##### ARTIKEL

Bukan Seorang Ekonom, Begini Rahasia Habibie Bikin Dolar Rp 16.800 Terjun Bebas di Angka Rp 6.550
Reporter
Senin, 03 Maret 2025 / 9:48 am
Bacharuddin Jusuf Habibie berhasil menstabilkan rupiah saat krisis ekonomi 1998 melanda. Foto: Repro Antara
JAKARTA, TELISIK.ID - Dua dekade lalu, Indonesia menghadapi krisis ekonomi yang mengguncang stabilitas nasional. Pada 1998, nilai tukar rupiah terhadap dolar AS sempat menyentuh Rp 16.800 per dolar.
Krisis ini tidak hanya berdampak pada sektor ekonomi tetapi juga memicu gejolak politik yang berujung pada tumbangnya rezim Orde Baru.
Saat itu, B.J. Habibie naik menjadi presiden menggantikan Soeharto yang lengser setelah 32 tahun berkuasa. Banyak pihak meragukan kemampuannya dalam menangani krisis ekonomi.
Habibie bukan seorang ekonom, melainkan teknokrat yang lebih dikenal di bidang teknologi. Bahkan, pemimpin Singapura, Lee Kuan Yew, pernah mengatakan kepemimpinan Habibie bisa semakin melemahkan rupiah.
Namun, semua anggapan itu keliru. Dalam waktu relatif singkat, Habibie berhasil mengendalikan krisis dan menstabilkan ekonomi.
Rupiah yang sempat anjlok berhasil diperkuat hingga mencapai Rp 6.550 per dolar. Keberhasilannya ini tidak lepas dari tiga kebijakan utama yang diterapkannya untuk mengatasi krisis.
1. Restrukturisasi Perbankan
Mengutip CNBC Indonesia, Senin (3/3/2025), pada masa Orde Baru, pendirian bank semakin mudah berkat kebijakan Paket Oktober 1988. Namun, kemudahan tersebut tidak diimbangi dengan pengelolaan yang baik.

##########
##### DATA SUMBER

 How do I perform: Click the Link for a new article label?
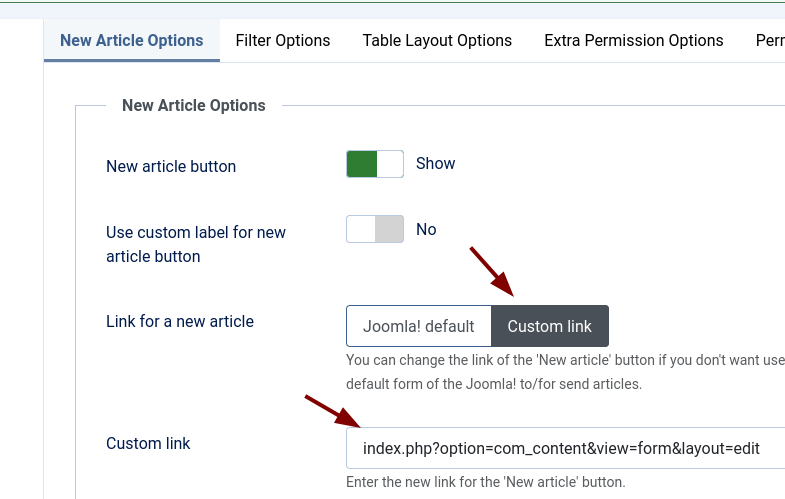pos(180,321)
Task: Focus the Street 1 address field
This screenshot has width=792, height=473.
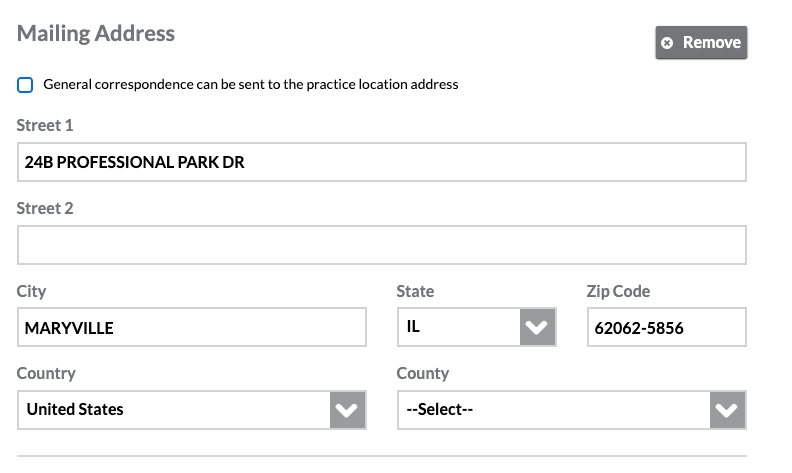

##########

• SOAL
Siapa saja tokoh yang disebut namanya dalam artikel tentang Habibie dan krisis rupiah 1998?

• JAWABAN SOAL
- Bacharuddin Jusuf Habibie (B.J. Habibie)
- Soeharto
- Lee Kuan Yew